Jair Bolsonaro ist der frühere Präsident von Brasilien. Ein Gericht hat ihn zu 27 Jahren Gefängnis verurteilt. Er wollte nach einer Wahl-Niederlage im Jahr 2022 an der Macht bleiben. Das Gesetz nennt das einen geplanten Um-Sturz.
Das Parlament von Brasilien wollte die Strafe nun kürzen. Die Abgeordneten stimmten für ein neues Gesetz. Die Haft-Dauer sollte von 27 Jahren auf 2 Jahre sinken. Präsident Luiz Inácio Lula da Silva war gegen dieses Gesetz.

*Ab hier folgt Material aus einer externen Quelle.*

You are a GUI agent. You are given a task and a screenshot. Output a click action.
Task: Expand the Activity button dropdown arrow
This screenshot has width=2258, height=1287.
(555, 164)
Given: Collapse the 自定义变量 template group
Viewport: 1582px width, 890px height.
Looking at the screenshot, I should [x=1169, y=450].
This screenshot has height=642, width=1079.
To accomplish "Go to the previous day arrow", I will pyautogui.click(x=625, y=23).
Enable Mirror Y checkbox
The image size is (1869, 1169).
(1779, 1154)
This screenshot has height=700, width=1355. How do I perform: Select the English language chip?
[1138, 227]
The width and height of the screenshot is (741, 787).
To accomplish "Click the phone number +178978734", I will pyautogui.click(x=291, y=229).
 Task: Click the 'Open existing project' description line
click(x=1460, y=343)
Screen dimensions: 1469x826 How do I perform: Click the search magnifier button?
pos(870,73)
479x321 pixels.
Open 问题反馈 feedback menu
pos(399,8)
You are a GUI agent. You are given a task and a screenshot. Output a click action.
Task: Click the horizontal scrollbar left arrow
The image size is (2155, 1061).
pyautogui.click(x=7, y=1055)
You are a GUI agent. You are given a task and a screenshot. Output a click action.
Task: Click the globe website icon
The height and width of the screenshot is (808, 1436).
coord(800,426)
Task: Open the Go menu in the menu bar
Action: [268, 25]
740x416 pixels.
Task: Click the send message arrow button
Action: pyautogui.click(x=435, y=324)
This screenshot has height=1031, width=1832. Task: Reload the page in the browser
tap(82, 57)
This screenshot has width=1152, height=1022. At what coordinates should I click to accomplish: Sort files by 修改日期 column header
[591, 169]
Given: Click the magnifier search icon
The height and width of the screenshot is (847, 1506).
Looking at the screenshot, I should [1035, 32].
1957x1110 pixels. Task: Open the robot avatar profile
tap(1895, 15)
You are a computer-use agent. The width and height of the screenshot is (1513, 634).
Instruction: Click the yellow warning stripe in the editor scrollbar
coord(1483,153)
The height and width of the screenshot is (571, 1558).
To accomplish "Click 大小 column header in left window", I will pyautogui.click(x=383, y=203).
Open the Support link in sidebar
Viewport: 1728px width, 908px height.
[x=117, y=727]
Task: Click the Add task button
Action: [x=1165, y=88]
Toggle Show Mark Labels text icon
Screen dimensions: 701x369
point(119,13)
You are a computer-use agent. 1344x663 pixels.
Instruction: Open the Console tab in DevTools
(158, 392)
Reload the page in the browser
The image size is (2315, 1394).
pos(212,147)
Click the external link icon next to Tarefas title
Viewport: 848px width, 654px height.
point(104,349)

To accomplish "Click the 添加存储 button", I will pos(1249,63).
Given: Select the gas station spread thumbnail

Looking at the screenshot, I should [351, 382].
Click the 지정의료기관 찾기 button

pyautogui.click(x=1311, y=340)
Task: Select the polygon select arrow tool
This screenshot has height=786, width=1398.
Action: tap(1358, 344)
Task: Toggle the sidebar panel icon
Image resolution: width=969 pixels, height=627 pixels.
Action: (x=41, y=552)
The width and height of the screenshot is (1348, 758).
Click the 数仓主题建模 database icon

Nun hat das Oberste Gericht das Gesetz gestoppt. Richter Alexandre de Moraes traf diese Entscheidung am Samstag. Das Gericht prüft jetzt, ob das Gesetz erlaubt ist. Bis dahin bleibt Bolsonaro im Gefängnis. Er sitzt dort seit November.
Auch andere Personen könnten von dem Gesetz profitieren. Das sind Anhänger von Bolsonaro. Sie haben am 8. Januar 2023 Regierungs-Gebäude angegriffen. Sie wollten die Wahl von Präsident Lula nicht akzeptieren.